> [Kurzauftrag]: Gib ausschließlich den Abschnitt von der Zeile mit „At what coordinates should I click to accomplish: Toggle“ bis einschließlich der Zeile mit „Click the name“ vollständig wieder, die Aufforderungen eingeschlossen. Verändere dabei jede Koordinate in den Antworten um -110.

> [Bereitgestellte Einträge]:

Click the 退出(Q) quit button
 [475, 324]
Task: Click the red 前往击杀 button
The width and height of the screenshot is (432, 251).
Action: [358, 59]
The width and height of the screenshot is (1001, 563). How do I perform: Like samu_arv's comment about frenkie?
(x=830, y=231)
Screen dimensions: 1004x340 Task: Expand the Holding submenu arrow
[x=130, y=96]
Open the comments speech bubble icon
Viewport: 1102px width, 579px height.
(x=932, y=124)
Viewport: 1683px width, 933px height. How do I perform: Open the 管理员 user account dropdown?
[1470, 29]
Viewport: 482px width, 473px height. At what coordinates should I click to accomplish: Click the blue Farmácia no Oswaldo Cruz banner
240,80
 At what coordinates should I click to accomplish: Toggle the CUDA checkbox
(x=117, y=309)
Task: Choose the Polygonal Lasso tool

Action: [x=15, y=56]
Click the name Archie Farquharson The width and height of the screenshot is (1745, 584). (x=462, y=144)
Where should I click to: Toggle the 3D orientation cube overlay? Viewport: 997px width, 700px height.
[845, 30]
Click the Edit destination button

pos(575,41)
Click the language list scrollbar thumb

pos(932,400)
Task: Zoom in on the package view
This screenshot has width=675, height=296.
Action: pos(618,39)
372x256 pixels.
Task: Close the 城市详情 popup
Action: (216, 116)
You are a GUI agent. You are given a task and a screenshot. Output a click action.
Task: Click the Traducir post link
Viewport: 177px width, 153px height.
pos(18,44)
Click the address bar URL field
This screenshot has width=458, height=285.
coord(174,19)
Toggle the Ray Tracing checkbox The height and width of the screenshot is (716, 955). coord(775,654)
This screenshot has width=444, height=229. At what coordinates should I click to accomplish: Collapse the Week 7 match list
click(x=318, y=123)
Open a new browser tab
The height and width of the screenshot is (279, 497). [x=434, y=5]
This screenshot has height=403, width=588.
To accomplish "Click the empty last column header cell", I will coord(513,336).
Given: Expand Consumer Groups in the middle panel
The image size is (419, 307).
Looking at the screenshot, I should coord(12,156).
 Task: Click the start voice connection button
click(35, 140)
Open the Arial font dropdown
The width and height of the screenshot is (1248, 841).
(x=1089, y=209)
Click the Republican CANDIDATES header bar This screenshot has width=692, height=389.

> [Vollständige Antwort]:
 At what coordinates should I click to accomplish: Toggle the CUDA checkbox
(x=7, y=199)
Task: Choose the Polygonal Lasso tool

Action: [x=-95, y=-54]
Click the name Archie Farquharson The width and height of the screenshot is (1745, 584). (x=352, y=34)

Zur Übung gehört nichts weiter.